In all my classes at school, there was 1-2 older nurses with twenty years experience. These were seasoned, practicing nurses but state requirements forced them to pay for the privilege of learning about "transcultural nursing models" and other stuff that only exists to justify the salary of those creating it. Absolutely ridiculous.
 
I should probably shut up now, but there is one more part of the puzzle that needs to be described: everybody’s output is not worth the cost of independent living. In the olden days people lived in rooming houses if that’s all they could afford. As their value to society increased, they were paid more and lived accordingly. Just because someone wants or needs to leave the family and live elsewhere doesn’t mean that society should be required to subsidize that separate existence. Society everywhere has decayed in direct proportion to the acceptability welfare spending by the state. Children are encouraged to have self-esteem unconnected to personal responsibility for achievement. It’s backwards and disconnects the producers from the consumers. They should not be two groups separated by the state that takes from one and gives to the other. In the olden days they were all parts of the family unit with each member having a place and responsibilities that evolved through a lifetime. That has been destroyed by the state that allows young men to sire without fathering and children raising children at the state’s expense. It works badly. It’s an ill wind that blows good for no one, allowing people to live but only rarely escape and prosper.
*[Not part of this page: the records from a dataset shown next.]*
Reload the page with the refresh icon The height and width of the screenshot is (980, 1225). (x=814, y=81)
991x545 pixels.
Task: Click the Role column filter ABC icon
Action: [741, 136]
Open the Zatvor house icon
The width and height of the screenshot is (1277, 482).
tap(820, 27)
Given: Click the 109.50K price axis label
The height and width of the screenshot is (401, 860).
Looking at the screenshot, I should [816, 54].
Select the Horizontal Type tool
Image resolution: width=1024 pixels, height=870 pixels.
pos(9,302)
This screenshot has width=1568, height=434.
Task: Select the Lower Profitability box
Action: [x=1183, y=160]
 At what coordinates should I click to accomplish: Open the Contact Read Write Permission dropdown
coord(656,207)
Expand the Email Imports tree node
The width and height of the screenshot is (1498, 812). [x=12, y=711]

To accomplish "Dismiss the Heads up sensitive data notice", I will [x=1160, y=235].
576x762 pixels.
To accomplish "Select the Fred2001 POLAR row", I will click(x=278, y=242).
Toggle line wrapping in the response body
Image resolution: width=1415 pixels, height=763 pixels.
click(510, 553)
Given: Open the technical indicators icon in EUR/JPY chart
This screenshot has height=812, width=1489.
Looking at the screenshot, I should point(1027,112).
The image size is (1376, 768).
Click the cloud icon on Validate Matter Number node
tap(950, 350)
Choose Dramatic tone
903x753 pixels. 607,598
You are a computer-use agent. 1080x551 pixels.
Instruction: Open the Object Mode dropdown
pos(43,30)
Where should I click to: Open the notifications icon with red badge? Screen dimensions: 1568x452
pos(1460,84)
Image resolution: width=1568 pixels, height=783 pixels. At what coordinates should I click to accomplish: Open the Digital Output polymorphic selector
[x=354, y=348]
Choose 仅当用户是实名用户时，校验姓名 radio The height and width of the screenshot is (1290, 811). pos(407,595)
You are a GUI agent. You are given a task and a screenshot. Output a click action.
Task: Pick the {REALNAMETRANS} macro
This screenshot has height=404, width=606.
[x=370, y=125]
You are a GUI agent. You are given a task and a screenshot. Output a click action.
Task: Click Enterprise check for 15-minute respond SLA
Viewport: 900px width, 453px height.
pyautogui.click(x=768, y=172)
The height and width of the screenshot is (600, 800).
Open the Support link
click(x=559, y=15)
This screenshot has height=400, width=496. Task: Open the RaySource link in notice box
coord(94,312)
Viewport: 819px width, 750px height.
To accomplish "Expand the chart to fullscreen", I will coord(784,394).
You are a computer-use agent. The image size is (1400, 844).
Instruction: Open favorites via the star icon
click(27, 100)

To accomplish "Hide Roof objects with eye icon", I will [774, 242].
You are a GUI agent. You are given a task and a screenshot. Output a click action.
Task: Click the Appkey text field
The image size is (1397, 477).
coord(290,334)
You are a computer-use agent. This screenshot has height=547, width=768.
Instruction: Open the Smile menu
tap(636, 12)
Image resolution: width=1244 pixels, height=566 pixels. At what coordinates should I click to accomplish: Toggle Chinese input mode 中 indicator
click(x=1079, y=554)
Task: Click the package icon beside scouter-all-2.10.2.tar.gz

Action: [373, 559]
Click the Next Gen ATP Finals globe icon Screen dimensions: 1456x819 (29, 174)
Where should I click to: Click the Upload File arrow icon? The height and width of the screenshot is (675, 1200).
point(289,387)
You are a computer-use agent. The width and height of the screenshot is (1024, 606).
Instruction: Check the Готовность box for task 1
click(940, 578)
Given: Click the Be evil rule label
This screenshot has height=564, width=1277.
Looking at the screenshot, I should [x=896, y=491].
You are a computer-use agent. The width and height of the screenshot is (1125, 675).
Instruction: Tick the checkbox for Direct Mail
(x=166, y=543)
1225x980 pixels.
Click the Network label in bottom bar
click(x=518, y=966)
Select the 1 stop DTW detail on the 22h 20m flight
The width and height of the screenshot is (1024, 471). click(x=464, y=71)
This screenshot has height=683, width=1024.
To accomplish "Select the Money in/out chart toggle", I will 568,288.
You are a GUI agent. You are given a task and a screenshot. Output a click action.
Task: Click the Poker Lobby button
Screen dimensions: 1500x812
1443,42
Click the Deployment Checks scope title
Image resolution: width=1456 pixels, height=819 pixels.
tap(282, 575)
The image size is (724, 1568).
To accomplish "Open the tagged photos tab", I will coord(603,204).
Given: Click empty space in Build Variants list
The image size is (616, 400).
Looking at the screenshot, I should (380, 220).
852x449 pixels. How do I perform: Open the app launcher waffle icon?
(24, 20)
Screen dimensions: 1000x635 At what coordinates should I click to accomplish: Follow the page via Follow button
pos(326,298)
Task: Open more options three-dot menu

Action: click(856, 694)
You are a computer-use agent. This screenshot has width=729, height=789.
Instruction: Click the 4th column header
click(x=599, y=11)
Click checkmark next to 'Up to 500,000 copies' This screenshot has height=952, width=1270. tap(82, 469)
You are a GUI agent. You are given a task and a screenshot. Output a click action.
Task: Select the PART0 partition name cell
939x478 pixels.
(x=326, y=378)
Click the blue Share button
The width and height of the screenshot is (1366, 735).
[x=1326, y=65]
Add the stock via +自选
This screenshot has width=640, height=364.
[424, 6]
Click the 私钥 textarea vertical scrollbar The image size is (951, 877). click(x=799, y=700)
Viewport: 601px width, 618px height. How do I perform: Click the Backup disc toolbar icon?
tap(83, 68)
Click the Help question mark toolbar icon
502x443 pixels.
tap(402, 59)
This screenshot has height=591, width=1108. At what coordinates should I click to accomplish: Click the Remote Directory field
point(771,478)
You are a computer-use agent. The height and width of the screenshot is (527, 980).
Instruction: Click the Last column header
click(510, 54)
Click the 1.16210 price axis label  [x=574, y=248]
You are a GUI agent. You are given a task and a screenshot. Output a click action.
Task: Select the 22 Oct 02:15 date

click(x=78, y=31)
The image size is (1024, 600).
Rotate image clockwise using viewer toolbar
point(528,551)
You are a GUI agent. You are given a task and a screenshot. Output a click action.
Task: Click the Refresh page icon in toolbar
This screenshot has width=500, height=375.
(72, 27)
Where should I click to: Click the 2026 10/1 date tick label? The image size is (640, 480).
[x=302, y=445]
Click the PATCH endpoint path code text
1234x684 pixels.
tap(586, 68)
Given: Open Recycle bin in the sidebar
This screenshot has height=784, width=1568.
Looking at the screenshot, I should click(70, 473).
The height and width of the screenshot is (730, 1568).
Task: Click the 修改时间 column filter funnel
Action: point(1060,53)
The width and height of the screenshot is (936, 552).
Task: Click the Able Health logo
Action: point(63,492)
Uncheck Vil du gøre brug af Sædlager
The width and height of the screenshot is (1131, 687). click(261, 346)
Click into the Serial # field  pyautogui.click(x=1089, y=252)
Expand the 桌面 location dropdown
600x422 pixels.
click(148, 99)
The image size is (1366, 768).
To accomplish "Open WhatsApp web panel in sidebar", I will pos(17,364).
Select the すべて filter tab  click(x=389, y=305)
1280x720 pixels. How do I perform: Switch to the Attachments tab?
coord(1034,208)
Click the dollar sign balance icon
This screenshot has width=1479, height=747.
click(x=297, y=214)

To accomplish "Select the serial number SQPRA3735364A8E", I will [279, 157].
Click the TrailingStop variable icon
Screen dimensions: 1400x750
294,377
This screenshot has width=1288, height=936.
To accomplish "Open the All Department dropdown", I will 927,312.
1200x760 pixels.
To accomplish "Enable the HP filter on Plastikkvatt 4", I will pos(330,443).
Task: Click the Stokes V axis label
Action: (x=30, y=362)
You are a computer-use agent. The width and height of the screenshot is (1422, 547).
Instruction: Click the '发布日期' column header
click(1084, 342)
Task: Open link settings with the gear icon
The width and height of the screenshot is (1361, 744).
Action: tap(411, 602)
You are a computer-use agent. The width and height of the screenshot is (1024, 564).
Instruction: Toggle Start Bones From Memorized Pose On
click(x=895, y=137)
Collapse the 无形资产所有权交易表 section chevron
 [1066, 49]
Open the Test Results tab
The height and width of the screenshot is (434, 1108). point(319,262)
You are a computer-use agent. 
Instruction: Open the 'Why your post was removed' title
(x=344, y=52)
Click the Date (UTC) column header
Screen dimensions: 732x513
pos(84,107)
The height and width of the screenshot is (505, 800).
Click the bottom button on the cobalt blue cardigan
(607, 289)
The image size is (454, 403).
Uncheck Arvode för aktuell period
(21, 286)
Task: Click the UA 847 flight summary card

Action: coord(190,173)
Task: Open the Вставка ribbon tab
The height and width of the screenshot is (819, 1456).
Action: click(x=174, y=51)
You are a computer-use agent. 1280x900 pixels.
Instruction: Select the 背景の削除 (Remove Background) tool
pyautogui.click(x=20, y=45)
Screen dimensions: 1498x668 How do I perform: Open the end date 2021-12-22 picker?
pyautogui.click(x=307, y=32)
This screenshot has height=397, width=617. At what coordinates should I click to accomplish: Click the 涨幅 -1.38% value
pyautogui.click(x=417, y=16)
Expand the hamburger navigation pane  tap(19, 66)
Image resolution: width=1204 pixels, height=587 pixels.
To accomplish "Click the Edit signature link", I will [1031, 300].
It needs to change and evolve back to the old model.

End of rant.
I'm curious what time period of "the olden days" you think we should try to emulate as a society.
 
Edit: gonna stay on track.
I'm thinkin you should define what you mean by "unable to provide for themselves or their families" cause there are a hell of a bunch of people in this country getting hand outs from all of us (think your taxes) that shouldn't get one dime!
 
I'm thinkin you should define what you mean by "unable to provide for themselves or their families" cause there are a hell of a bunch of people in this country getting hand outs from all of us (think your taxes) that shouldn't get one dime!

I agree, the handouts given to the wealthy are disgusting.
 
Clemson actually increased admissions this fall. (I just realized this was unverified. They'd planned on increasing admissions going into the final week before the fall semester started. I'm not sure I saw final numbers once the semester began.)